**Exercise directions**. Reproduce the following records line for line, with no changes.
====== Data supplied
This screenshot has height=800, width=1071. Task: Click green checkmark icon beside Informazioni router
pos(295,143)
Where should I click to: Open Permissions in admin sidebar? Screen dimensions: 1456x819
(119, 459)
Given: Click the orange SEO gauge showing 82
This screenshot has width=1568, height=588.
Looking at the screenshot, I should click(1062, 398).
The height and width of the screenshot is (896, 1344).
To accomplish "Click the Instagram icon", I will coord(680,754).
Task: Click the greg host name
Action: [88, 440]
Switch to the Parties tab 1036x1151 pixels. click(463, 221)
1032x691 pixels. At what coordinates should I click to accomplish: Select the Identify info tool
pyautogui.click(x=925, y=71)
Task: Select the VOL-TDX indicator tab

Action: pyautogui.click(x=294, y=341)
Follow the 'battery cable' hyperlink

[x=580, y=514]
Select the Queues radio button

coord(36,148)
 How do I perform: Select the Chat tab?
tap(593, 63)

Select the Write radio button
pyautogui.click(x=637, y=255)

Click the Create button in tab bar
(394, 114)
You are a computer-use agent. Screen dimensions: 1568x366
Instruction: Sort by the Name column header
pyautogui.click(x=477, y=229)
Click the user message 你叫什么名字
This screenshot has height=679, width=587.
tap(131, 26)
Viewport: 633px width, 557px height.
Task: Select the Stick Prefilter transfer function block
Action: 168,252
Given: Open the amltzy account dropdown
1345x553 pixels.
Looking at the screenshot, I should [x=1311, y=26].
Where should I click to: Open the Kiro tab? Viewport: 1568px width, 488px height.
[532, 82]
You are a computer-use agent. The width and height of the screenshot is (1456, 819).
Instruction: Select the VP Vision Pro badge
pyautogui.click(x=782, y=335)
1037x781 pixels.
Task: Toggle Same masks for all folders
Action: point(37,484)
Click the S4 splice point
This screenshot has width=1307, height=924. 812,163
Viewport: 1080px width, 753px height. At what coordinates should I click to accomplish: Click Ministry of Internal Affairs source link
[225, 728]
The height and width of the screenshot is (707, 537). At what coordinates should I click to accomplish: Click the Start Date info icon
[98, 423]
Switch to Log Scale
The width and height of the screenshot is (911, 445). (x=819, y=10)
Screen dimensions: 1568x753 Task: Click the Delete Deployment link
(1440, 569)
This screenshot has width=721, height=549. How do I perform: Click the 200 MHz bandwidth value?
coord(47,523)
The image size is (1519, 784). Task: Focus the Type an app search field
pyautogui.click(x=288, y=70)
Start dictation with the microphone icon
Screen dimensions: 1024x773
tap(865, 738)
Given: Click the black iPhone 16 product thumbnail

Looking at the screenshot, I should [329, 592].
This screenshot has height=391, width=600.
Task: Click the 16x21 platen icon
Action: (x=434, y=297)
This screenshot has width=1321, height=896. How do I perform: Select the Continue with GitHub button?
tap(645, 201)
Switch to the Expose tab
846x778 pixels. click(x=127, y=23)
============
**Written reply**.
This screenshot has height=800, width=1071. Task: Click green checkmark icon beside Informazioni router
pos(295,143)
Where should I click to: Open Permissions in admin sidebar? Screen dimensions: 1456x819
(119, 459)
Given: Click the orange SEO gauge showing 82
This screenshot has width=1568, height=588.
Looking at the screenshot, I should click(1062, 398).
The height and width of the screenshot is (896, 1344).
To accomplish "Click the Instagram icon", I will coord(680,754).
Task: Click the greg host name
Action: [88, 440]
Switch to the Parties tab 1036x1151 pixels. click(463, 221)
1032x691 pixels. At what coordinates should I click to accomplish: Select the Identify info tool
pyautogui.click(x=925, y=71)
Task: Select the VOL-TDX indicator tab

Action: pyautogui.click(x=294, y=341)
Follow the 'battery cable' hyperlink

[x=580, y=514]
Select the Queues radio button

coord(36,148)
 How do I perform: Select the Chat tab?
tap(593, 63)

Select the Write radio button
pyautogui.click(x=637, y=255)

Click the Create button in tab bar
(394, 114)
You are a computer-use agent. Screen dimensions: 1568x366
Instruction: Sort by the Name column header
pyautogui.click(x=477, y=229)
Click the user message 你叫什么名字
This screenshot has height=679, width=587.
tap(131, 26)
Viewport: 633px width, 557px height.
Task: Select the Stick Prefilter transfer function block
Action: 168,252
Given: Open the amltzy account dropdown
1345x553 pixels.
Looking at the screenshot, I should [x=1311, y=26].
Where should I click to: Open the Kiro tab? Viewport: 1568px width, 488px height.
[532, 82]
You are a computer-use agent. The width and height of the screenshot is (1456, 819).
Instruction: Select the VP Vision Pro badge
pyautogui.click(x=782, y=335)
1037x781 pixels.
Task: Toggle Same masks for all folders
Action: point(37,484)
Click the S4 splice point
This screenshot has width=1307, height=924. 812,163
Viewport: 1080px width, 753px height. At what coordinates should I click to accomplish: Click Ministry of Internal Affairs source link
[225, 728]
The height and width of the screenshot is (707, 537). At what coordinates should I click to accomplish: Click the Start Date info icon
[98, 423]
Switch to Log Scale
The width and height of the screenshot is (911, 445). (x=819, y=10)
Screen dimensions: 1568x753 Task: Click the Delete Deployment link
(1440, 569)
This screenshot has width=721, height=549. How do I perform: Click the 200 MHz bandwidth value?
coord(47,523)
The image size is (1519, 784). Task: Focus the Type an app search field
pyautogui.click(x=288, y=70)
Start dictation with the microphone icon
Screen dimensions: 1024x773
tap(865, 738)
Given: Click the black iPhone 16 product thumbnail

Looking at the screenshot, I should [329, 592].
This screenshot has height=391, width=600.
Task: Click the 16x21 platen icon
Action: (x=434, y=297)
This screenshot has width=1321, height=896. How do I perform: Select the Continue with GitHub button?
tap(645, 201)
Switch to the Expose tab
846x778 pixels. click(x=127, y=23)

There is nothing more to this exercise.